De nouveaux paris qui ne laissent pas de côté sa gamme traditionnelle de vins en général et de Xérès en particulier. « Le pays a oublié à quel point ils constituent un trésor », souligne Sánchez. C'est pourquoi ils n'ont cessé d'investir dans ces vins et ont créé leur propre entreprise. « Le reste des concurrents s’est diversifié dans d’autres domaines, pas nous. Nous avons décidé de lancer des vins spéciaux comme 4 Palmas ou Tío Pepe en rama. Ils croissent en volume et en chiffre d'affaires parce qu'il y a un regain d'intérêt. Les moments de déclin sont passés», souligne-t-il. En effet, à la fin de l'année, ils présenteront un muscat pré-phylloxéra du millésime 1846 sous le nom de Pío IX.
L'œnotourisme est un autre des piliers fondamentaux de la croissance de la cave, contribuant à 5,6% du chiffre d'affaires total et à plus de 210 000 visiteurs chaque année. «C'est un secteur d'activité pour montrer sa tradition et ses atouts», explique le directeur général. Une activité qui s'est renforcée en 2019 avec l'inauguration de l'hôtel Tío Pepe au sein de la cave Jerez de la Frontera et qui récolte 5% de la trésorerie. « Cela grandit et est rentable. « Nous envisageons d'investir dans une expansion, c'est un formidable outil de branding. »

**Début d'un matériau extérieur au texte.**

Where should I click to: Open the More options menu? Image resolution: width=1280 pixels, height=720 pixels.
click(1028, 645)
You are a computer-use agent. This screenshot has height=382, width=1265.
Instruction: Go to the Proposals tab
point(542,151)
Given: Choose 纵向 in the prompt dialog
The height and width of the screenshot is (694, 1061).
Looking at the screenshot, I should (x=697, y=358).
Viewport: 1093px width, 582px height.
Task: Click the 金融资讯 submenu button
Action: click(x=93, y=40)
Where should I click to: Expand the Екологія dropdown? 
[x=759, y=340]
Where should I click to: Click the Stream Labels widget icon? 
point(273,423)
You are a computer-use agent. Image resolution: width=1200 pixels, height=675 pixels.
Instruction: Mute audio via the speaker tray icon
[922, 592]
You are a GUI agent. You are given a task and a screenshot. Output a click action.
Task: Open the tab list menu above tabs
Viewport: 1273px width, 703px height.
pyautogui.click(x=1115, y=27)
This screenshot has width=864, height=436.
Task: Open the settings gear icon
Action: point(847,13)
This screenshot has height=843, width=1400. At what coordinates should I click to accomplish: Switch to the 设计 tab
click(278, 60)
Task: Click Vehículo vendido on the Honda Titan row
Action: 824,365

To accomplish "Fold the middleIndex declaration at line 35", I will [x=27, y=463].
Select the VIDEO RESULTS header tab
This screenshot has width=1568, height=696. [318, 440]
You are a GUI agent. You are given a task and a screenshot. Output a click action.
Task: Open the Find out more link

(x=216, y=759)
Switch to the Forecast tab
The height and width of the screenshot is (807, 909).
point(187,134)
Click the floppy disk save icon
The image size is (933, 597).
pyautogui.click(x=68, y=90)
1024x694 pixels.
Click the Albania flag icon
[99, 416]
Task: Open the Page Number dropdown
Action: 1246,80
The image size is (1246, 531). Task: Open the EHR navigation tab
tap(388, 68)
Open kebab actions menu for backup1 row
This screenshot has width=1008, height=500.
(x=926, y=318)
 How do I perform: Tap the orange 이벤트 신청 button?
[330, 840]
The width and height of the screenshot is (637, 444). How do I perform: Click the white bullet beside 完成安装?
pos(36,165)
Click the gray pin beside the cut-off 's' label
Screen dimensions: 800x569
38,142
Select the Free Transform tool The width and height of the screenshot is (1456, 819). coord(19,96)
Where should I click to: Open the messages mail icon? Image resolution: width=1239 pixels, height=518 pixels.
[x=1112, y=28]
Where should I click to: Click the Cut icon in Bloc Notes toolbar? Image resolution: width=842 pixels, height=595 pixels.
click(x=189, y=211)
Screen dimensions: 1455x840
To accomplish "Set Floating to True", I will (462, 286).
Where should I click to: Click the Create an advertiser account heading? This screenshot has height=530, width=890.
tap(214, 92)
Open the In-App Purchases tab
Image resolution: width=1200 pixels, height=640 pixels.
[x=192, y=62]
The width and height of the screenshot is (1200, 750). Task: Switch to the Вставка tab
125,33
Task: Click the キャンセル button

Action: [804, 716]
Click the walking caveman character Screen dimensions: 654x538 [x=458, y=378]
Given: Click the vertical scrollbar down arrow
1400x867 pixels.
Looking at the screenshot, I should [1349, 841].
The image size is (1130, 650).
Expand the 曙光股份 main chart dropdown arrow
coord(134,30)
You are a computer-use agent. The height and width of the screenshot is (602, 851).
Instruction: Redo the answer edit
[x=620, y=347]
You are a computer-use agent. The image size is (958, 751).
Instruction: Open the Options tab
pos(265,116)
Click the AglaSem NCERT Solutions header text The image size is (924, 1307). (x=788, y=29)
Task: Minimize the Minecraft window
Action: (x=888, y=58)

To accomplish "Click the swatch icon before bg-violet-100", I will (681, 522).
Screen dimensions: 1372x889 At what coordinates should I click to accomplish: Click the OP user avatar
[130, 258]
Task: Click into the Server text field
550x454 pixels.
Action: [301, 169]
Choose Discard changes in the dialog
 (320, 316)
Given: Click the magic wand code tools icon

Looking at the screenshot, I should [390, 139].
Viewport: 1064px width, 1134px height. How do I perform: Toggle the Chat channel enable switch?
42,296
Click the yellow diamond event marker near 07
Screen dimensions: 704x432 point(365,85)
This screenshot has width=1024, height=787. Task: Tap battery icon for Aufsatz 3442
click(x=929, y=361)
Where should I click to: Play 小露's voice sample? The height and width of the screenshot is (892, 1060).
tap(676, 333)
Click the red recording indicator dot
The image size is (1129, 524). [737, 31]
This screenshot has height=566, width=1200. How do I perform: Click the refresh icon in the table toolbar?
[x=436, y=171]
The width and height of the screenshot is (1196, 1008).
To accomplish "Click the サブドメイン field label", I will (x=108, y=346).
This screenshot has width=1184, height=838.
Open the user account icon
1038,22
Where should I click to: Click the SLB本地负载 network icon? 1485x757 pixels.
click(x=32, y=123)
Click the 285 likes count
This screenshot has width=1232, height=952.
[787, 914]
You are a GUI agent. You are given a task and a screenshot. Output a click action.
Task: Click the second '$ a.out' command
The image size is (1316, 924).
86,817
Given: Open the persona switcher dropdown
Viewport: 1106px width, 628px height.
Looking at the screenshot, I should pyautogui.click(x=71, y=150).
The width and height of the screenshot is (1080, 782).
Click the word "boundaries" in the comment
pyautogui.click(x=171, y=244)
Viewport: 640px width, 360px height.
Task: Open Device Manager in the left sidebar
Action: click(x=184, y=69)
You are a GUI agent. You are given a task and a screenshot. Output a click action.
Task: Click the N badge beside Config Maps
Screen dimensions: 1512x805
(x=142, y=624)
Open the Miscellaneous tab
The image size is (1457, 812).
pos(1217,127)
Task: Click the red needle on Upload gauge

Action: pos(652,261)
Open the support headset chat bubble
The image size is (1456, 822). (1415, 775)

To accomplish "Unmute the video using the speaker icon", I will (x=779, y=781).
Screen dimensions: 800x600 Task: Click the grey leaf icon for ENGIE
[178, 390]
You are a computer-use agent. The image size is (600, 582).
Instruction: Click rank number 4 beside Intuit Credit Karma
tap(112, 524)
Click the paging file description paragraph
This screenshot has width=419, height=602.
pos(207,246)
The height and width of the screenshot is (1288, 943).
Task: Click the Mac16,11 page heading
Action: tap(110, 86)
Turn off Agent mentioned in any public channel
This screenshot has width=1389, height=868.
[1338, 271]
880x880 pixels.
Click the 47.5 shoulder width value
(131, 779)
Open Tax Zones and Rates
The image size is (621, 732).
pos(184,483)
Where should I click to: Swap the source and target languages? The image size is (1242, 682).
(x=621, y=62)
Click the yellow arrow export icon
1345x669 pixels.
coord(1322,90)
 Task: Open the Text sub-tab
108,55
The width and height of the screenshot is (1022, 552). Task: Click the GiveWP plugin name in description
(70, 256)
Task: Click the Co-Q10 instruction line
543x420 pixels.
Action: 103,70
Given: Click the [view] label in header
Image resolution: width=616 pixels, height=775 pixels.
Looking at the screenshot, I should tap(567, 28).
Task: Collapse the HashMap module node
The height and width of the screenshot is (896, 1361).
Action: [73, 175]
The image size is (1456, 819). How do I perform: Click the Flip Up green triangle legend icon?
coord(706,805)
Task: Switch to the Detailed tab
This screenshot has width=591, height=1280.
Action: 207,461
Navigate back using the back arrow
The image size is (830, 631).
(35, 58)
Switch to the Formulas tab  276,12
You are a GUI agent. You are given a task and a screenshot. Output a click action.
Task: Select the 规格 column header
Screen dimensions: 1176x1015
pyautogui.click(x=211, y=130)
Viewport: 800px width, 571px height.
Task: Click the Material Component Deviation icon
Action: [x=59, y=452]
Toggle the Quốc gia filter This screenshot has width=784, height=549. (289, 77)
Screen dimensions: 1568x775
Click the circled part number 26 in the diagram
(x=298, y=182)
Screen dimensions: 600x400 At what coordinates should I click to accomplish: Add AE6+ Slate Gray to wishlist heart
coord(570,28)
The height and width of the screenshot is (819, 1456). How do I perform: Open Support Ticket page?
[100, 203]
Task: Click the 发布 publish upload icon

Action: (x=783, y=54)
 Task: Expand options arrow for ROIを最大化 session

Toutes ces stratégies marquent un avenir positif pour l'entreprise, mais elles se retrouvent confrontées au changement climatique, qui les impacte pleinement en raison de l'effet négatif des températures élevées subies par les vignes. Avec 3 800 hectares de vignobles, détenus et contrôlés, González Byass s'engage sur le terrain et recherche donc des variétés plus efficaces et des vignobles à des altitudes plus élevées, en accord avec les nouvelles conditions climatiques. « Les hectares dont nous disposons doivent être entretenus, ils doivent être sains. Chaque année, nous dépensons entre quatre et cinq millions d'euros pour entretenir les vignes et acheter des terres. Nous nous engageons en faveur des énergies renouvelables et sommes pionniers en matière de politiques de développement durable. À terme, nous souhaitons que tous les domaines viticoles soient certifiés biologiques », conclut le gérant.